You can spend one or two nights in Uraman to visit the village and its surroundings, especially the mountains where locals have their summer gardens. There isn’t yet any traditional guesthouses in Uraman but you can stay at the Hotel Shadi Uraman.
Day 4: A road-trip day
Once it is time to leave Uraman, you will start to drive south for a day through the mountains to discover many small Kurdish villages: Bolbar, Zhiwar, Novin and eventually Hajij. This latter is next to a large dam where you can have a boat ride. Some small villages are only accessible that way! In Hajij you can spend the night to appreciate the quietness of a Kurdish village for one last time, before leaving towards the cities.

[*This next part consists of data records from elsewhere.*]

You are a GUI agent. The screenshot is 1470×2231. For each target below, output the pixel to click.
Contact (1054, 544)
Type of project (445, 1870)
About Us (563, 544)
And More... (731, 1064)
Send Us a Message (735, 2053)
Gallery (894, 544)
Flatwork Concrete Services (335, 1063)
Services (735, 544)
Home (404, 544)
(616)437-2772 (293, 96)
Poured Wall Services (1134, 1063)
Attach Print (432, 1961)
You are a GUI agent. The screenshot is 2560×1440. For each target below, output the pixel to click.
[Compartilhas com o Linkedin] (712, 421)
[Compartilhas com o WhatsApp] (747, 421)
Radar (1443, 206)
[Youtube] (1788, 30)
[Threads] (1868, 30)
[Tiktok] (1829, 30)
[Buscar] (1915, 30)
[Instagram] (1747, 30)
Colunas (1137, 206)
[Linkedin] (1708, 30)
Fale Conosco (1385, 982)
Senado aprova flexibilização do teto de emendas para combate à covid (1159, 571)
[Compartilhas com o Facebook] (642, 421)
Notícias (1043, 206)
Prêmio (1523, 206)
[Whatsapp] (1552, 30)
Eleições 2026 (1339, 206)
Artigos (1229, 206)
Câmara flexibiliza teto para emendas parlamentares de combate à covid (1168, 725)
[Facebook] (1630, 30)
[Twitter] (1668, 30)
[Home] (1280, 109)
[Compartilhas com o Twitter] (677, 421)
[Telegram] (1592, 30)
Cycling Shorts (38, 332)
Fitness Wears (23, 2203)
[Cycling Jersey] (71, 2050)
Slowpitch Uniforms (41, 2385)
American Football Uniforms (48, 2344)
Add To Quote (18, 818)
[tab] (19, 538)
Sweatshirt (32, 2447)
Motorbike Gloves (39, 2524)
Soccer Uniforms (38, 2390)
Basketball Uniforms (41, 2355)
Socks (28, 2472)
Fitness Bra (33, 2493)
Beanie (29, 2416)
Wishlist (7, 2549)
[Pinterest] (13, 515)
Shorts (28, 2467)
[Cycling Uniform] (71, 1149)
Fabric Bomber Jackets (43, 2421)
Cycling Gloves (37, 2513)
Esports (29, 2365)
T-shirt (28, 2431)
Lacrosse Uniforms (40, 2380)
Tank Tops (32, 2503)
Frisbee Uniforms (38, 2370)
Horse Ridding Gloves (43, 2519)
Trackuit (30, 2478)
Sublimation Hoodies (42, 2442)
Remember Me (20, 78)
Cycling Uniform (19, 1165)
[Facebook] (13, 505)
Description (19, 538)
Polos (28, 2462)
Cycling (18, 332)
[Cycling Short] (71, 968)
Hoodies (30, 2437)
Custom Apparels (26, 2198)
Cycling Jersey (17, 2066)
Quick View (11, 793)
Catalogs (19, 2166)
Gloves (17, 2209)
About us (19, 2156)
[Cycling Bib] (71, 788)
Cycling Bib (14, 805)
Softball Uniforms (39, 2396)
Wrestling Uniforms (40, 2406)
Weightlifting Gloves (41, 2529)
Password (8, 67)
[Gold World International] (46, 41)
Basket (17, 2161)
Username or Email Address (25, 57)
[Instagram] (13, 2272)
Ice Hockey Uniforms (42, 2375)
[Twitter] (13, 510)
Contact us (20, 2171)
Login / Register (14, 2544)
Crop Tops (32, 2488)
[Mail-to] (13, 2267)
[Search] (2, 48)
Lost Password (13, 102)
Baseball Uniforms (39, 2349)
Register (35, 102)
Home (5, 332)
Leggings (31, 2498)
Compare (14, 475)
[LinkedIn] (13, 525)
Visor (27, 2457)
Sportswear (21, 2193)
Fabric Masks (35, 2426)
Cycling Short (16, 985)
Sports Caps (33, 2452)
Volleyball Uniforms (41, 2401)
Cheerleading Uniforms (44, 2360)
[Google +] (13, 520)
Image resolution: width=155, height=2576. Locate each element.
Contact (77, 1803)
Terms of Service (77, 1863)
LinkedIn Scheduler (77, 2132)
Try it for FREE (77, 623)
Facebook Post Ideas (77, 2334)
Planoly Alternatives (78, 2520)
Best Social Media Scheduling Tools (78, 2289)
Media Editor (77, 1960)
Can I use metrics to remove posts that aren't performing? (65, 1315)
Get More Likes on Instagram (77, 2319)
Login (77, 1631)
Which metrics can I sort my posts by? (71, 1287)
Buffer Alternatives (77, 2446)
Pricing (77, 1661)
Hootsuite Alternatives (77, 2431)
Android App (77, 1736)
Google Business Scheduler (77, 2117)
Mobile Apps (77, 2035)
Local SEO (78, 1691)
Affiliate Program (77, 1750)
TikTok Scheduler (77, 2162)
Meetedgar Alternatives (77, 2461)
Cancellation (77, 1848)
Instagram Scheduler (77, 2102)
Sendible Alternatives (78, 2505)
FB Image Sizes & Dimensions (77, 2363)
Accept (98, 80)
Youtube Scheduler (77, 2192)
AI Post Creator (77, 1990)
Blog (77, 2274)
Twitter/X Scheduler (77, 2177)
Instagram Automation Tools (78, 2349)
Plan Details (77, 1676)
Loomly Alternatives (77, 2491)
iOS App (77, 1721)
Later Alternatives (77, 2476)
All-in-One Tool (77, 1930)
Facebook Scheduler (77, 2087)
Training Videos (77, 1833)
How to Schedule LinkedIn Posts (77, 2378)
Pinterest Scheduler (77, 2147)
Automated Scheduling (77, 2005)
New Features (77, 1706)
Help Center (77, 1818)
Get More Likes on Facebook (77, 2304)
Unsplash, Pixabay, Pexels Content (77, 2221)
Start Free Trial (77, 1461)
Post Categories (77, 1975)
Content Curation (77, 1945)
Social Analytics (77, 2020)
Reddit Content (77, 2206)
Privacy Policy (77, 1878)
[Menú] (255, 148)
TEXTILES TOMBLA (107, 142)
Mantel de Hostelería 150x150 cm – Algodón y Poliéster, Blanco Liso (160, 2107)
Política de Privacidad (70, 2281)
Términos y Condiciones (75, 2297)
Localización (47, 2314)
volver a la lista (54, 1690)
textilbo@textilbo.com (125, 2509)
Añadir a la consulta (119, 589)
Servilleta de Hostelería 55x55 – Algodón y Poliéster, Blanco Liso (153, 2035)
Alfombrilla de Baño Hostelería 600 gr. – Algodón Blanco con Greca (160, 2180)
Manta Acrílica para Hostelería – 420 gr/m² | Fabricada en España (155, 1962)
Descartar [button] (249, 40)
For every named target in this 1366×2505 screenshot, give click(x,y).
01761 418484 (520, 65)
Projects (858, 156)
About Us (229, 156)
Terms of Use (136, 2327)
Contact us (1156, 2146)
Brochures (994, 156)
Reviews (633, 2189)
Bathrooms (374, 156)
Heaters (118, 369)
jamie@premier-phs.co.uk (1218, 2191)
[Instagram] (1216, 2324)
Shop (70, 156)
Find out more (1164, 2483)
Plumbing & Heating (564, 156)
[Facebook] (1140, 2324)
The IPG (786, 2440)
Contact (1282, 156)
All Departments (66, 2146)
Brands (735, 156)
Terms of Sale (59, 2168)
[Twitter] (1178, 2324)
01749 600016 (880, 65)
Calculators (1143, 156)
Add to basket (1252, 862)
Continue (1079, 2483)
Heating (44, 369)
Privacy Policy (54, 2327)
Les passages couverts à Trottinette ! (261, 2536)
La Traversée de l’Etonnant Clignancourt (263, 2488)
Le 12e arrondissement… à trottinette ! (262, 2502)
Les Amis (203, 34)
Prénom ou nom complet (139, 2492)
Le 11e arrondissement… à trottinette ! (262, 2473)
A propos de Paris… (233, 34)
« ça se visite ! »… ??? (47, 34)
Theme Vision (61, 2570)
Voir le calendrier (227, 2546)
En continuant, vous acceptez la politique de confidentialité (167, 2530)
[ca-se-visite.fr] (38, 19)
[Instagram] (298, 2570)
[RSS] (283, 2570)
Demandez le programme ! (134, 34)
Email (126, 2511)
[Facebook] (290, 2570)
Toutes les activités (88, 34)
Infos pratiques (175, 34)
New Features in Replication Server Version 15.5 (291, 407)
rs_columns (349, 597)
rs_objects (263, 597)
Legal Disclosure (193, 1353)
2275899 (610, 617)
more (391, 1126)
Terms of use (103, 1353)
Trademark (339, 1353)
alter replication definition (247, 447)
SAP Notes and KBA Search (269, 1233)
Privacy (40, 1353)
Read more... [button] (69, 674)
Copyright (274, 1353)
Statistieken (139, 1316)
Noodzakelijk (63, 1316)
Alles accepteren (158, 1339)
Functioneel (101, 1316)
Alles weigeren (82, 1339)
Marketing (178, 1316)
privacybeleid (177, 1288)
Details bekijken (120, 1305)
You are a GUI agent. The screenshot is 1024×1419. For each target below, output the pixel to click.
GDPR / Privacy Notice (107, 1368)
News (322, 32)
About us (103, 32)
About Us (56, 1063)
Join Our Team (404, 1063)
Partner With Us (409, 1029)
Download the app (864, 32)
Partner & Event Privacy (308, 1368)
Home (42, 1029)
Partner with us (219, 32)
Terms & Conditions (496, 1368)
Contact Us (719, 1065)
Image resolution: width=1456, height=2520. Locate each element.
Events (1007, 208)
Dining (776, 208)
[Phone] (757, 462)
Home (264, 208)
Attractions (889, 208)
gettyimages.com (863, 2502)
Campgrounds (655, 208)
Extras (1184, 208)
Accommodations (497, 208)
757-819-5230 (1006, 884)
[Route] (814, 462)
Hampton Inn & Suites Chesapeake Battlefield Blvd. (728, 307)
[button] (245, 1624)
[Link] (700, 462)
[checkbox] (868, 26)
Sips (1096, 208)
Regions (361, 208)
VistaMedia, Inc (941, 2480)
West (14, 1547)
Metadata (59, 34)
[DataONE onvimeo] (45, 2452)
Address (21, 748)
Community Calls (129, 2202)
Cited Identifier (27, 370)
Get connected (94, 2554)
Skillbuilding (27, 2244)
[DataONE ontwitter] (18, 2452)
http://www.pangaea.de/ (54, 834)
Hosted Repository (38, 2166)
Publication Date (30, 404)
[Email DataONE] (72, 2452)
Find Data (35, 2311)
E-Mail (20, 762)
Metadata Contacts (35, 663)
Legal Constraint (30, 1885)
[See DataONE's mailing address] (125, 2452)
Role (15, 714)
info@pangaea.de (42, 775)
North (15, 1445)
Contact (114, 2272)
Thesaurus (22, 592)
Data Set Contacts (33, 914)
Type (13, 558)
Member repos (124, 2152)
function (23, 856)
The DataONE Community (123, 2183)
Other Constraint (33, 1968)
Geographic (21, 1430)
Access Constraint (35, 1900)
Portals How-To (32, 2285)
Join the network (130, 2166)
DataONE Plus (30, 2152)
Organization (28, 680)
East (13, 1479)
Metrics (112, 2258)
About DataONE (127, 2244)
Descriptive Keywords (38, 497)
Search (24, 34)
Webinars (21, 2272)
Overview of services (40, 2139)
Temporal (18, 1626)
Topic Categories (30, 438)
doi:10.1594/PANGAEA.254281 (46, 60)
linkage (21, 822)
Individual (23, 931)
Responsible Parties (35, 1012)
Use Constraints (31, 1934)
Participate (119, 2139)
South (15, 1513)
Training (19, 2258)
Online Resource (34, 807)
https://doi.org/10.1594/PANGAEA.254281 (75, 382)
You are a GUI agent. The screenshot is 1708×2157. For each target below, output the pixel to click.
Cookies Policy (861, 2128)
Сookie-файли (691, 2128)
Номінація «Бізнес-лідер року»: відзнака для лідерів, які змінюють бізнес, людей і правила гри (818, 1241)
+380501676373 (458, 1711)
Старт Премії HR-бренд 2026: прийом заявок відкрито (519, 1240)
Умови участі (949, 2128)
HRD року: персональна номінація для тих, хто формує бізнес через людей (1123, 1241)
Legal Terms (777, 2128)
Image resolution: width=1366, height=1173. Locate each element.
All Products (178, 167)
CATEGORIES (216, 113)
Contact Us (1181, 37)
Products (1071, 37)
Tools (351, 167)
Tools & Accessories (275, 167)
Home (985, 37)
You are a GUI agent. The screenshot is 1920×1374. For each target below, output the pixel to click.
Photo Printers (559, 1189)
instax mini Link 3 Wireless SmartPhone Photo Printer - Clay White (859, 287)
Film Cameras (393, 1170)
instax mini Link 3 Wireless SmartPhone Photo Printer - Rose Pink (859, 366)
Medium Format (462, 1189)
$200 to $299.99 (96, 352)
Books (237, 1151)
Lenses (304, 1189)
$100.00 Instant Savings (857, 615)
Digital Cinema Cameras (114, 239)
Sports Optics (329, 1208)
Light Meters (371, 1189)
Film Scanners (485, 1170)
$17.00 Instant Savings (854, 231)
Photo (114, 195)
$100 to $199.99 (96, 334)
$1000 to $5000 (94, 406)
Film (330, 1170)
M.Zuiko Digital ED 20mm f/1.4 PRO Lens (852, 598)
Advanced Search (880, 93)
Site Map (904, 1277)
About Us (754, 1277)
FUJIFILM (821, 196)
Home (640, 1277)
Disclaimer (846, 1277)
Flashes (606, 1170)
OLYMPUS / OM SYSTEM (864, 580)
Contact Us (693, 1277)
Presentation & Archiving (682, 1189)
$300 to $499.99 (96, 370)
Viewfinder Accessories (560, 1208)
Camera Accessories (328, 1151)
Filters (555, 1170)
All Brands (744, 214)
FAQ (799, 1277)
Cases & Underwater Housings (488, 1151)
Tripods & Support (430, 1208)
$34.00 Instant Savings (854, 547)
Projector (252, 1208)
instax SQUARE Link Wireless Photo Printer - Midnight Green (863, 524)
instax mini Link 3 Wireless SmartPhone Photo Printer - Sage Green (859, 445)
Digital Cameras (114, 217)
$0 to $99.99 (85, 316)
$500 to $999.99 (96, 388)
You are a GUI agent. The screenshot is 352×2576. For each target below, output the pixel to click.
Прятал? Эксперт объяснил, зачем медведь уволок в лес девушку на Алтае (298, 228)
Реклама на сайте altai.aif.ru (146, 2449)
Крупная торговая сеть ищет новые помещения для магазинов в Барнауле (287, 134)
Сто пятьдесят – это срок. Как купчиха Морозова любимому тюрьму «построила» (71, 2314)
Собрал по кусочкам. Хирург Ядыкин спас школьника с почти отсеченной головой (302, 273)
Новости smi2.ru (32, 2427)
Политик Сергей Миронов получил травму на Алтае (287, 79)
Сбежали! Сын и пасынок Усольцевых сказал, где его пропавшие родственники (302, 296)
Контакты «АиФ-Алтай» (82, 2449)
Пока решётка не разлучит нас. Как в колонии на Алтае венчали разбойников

Day 5: Paveh and Kermanshah
Leaving Hajij, you will reach Paveh, a middle-size Kurdish city. You may notice that the atmosphere is now slightly different. Indeed, you’ve entered another province, the Kermanshah Province. The majority of its inhabitants are still Kurds but they have cultural differences with the Kurds of the previous place you’ve visited, including the fact that most of them are Shia Muslims. Visit Paveh’s bazaar and have a stop at Café Mikhak to get the atmosphere of the place. Then, head toward the capital of the province, Kermanshah.
Kermanshah is a large city which has two important historical sites (both UNESCO world heritage). The first one is located in the north of the city: Taq-e Bostan, a beautiful series of large rock carvings dating back from the Sassanid. This place was chosen to demonstrate the greatness of the Sassanid kings as it was located on the historic Silk Road. The second UNESCO site is the Bisotun (Behistun) relief, located a bit outside of the city. To best appreciate it you can spend the night at Shah Abbasi Caravanserai (Laleh Bistoon Hotel), just down the UNESCO site.
Kermanshah is your last destination to discover Kurdistan. From there, you can take a flight to reach Tehran or other cities of Iran, or go back by the road to the capital city.